Without such a clause, the departing hacker would still be responsible for their share of the mortgage. However, you're all jointly and severally liable under the mortgage, which means if one hacker defaults, everyone defaults. You could end up stuck with the mortgage and have to pay it off minus one partner. Worse yet, the partner who didn't pay would still be entitled to their equity share.

This underscores the need for clarity about your endgame with the house you hack. Are you all planning to live there permanently? Would you all sell the house at the end of the mortgage term? Another important consideration is that mortgage lenders don't offer special "house hacking" loans for individual portions financed by each partner.

All of you will go through the same credit approval and underwriting process. If one partner has a lower credit score or a high income-to-debt ratio, you could all end up paying higher interest rates, potentially costing you tens of thousands of dollars each over the lifetime of the mortgage. So, choose your hacking partners extremely carefully.

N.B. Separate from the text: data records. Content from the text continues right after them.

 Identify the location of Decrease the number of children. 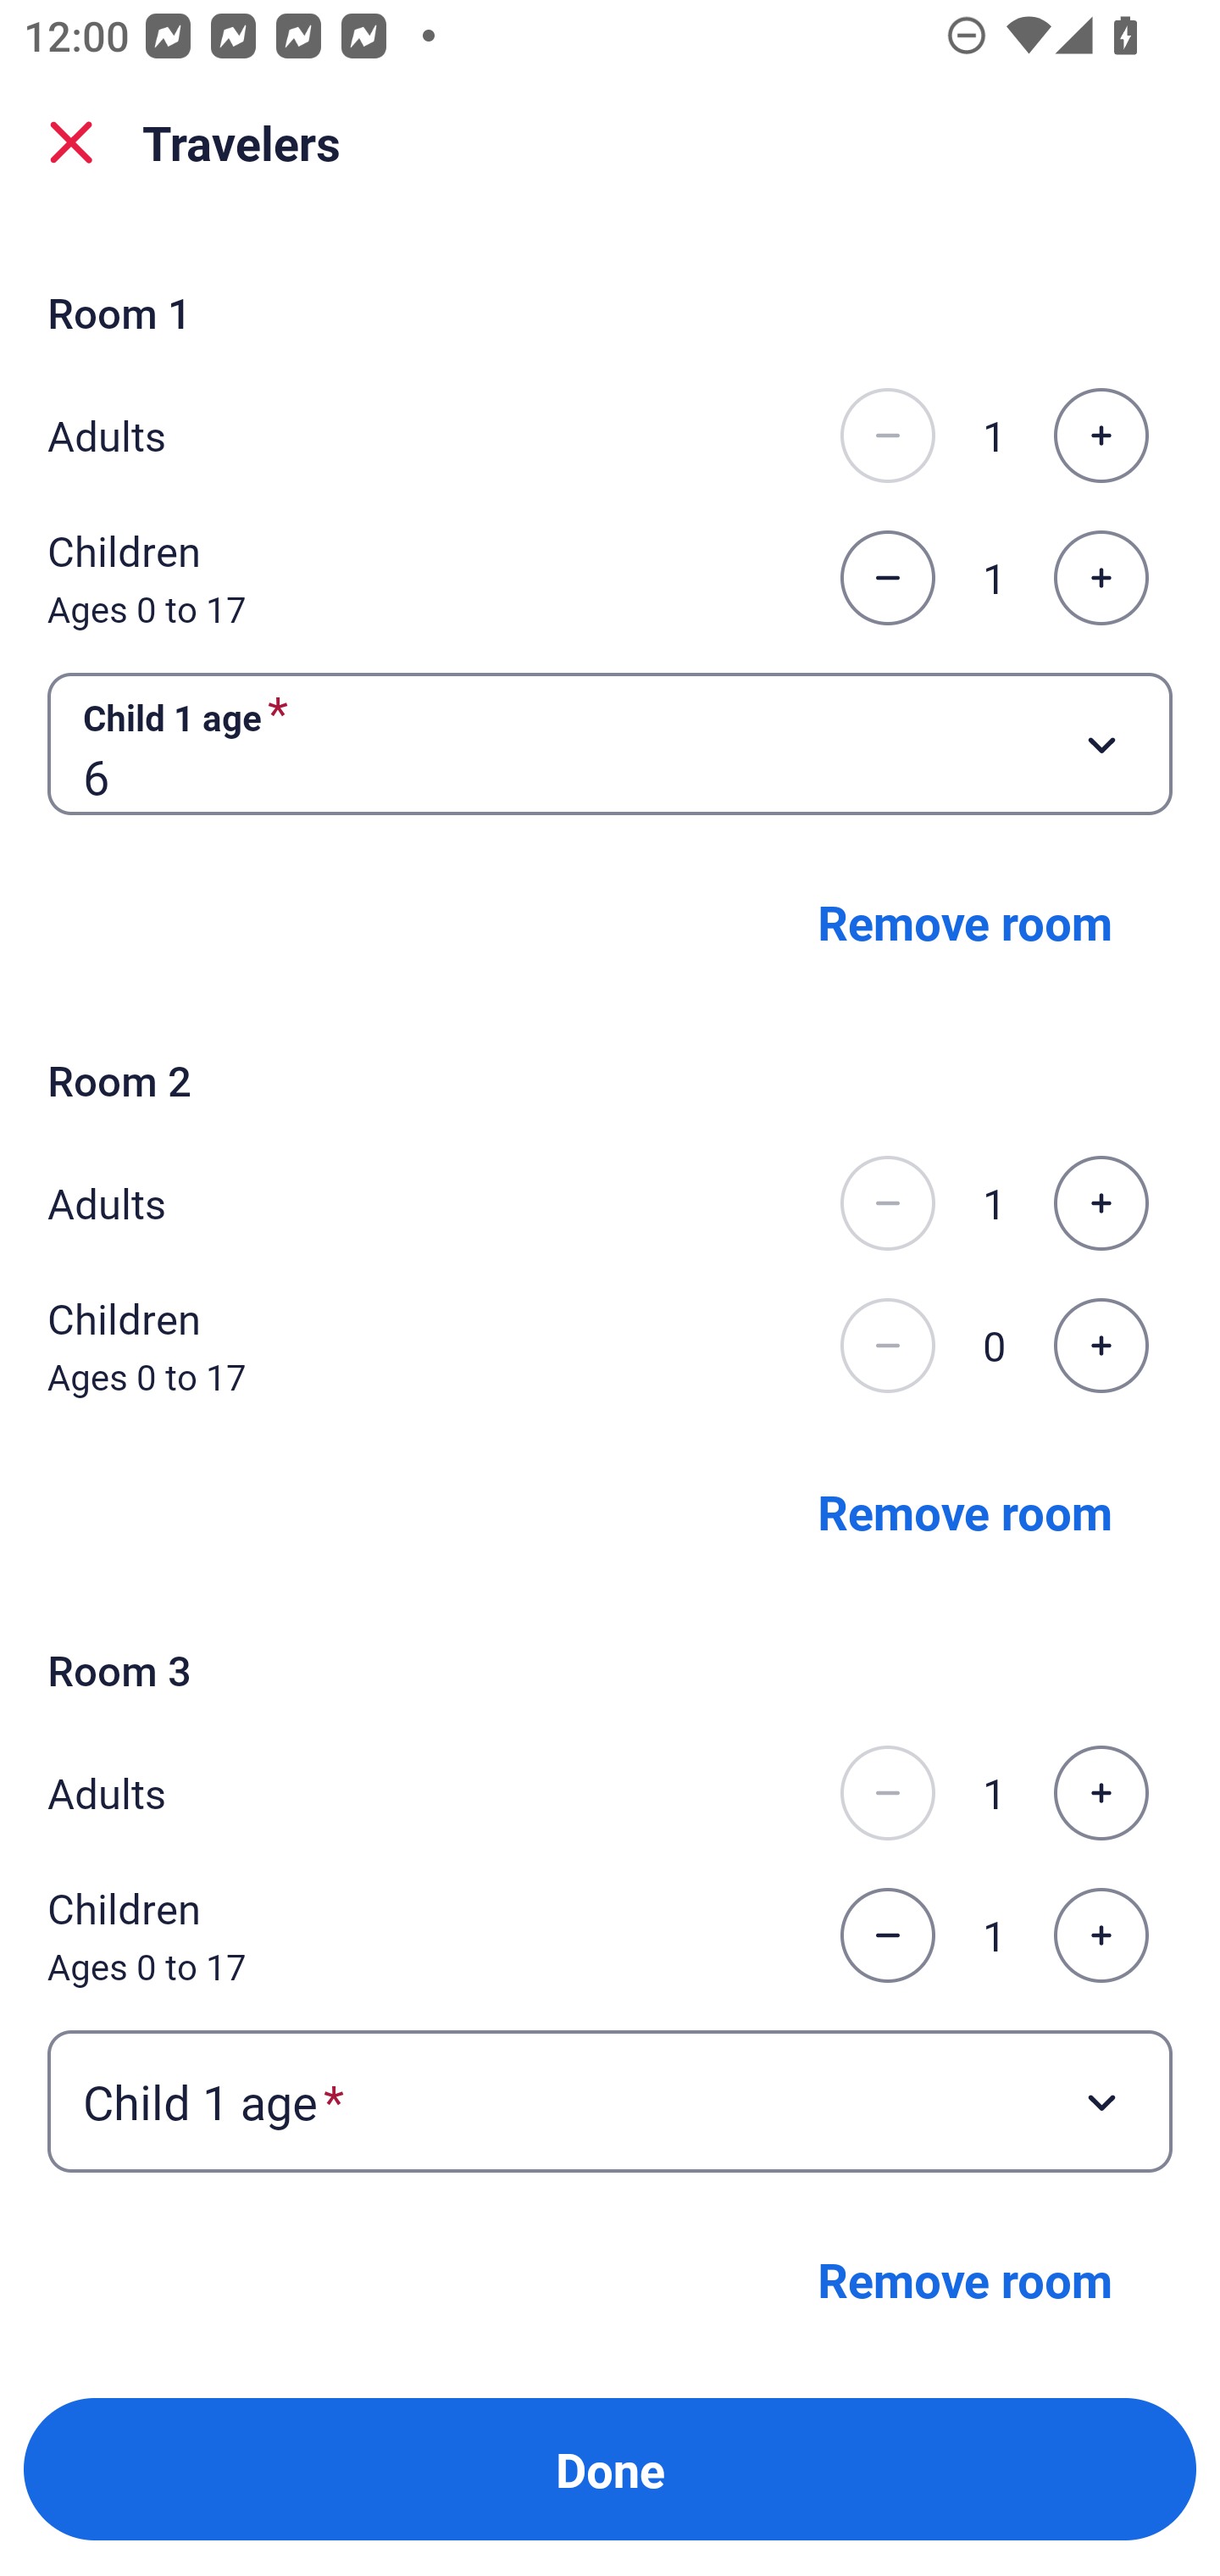
(887, 1346).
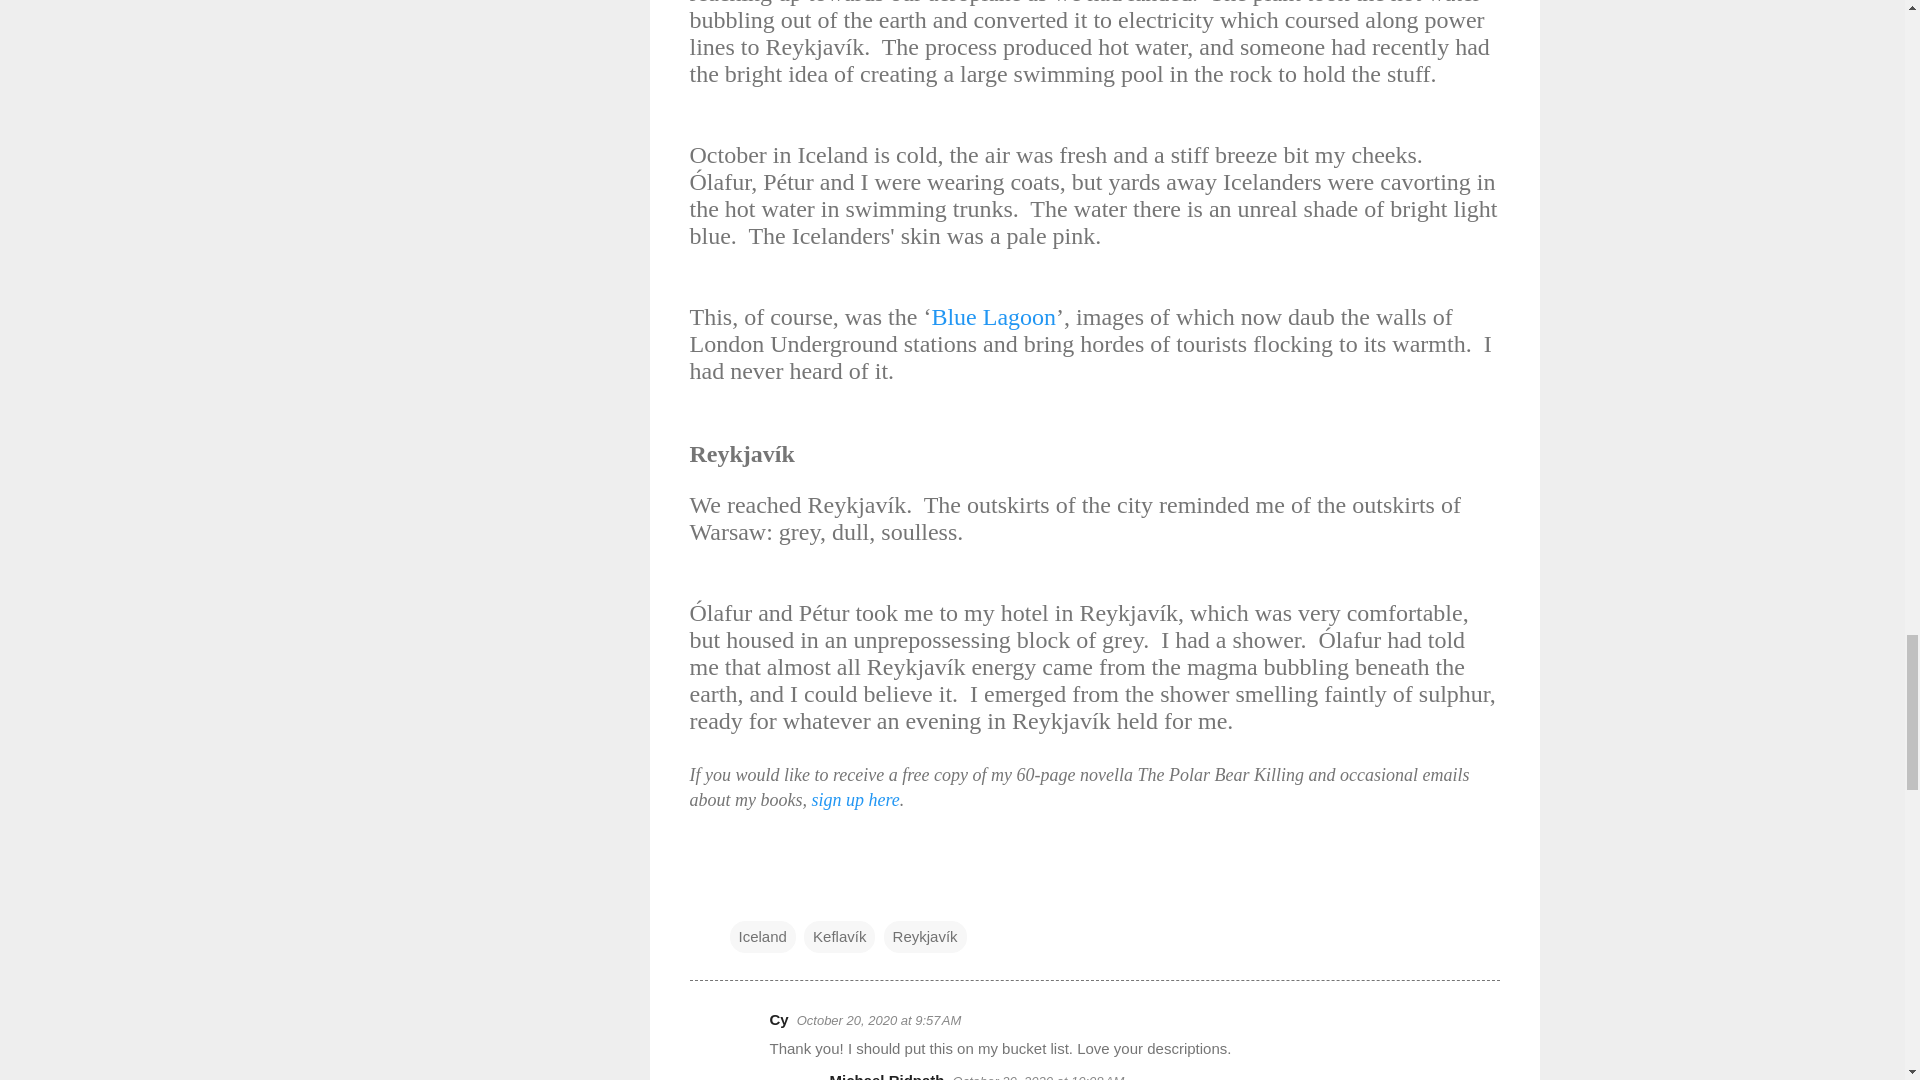 The height and width of the screenshot is (1080, 1920). I want to click on Cy, so click(779, 1019).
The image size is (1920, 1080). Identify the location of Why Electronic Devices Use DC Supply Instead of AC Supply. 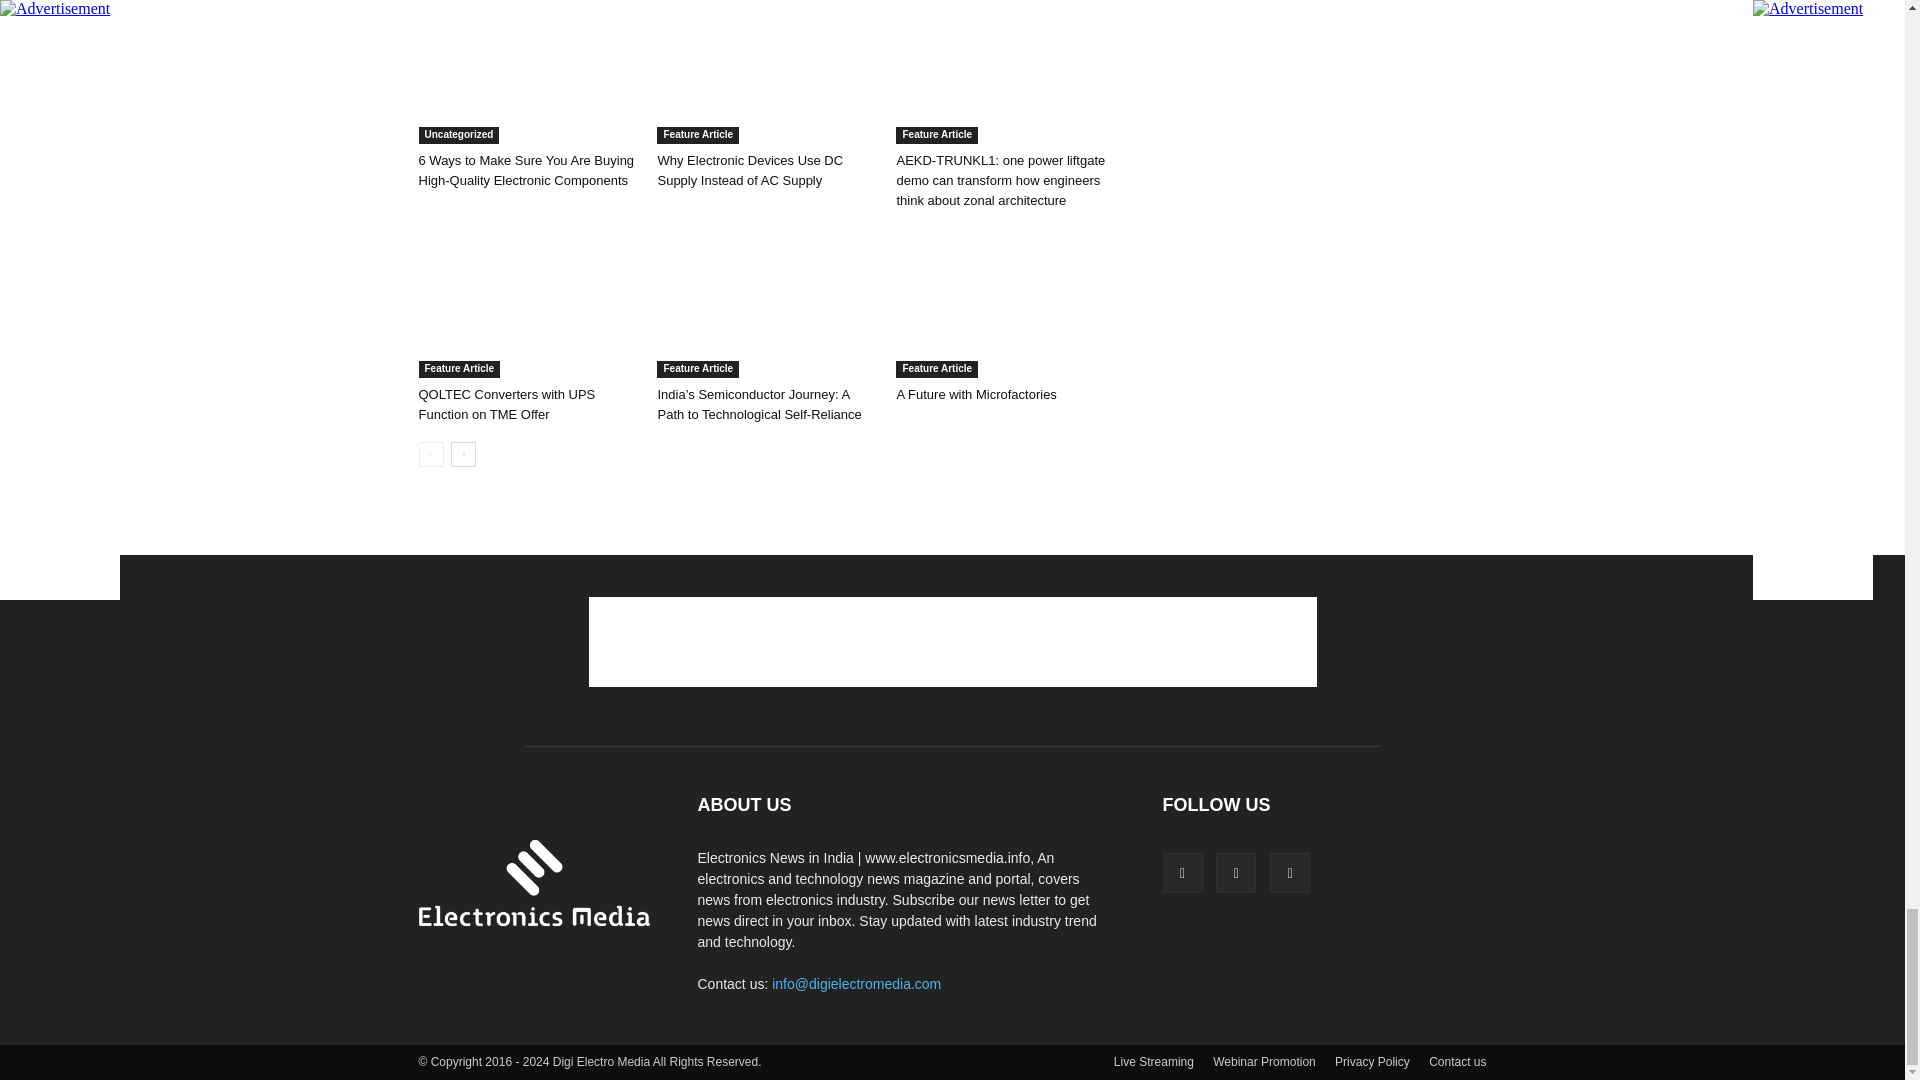
(749, 170).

The point here is not to deter you from house hacking or make it seem impossible. It is to ensure everyone enters the arrangement fully understanding the potential implications of a 30-year-long business partnership. If that’s the case, your chances of a successful house hack greatly improve. If not, you could easily be in a financial nightmare with no easy solution.

Disclaimer: The author is a former licensed real estate agent. Some opinions and information expressed in this article are based on that experience and not drawn from publicly available information or previously reported data. This article is not meant to endorse or recommend house hacking, and readers are cautioned not to accept it.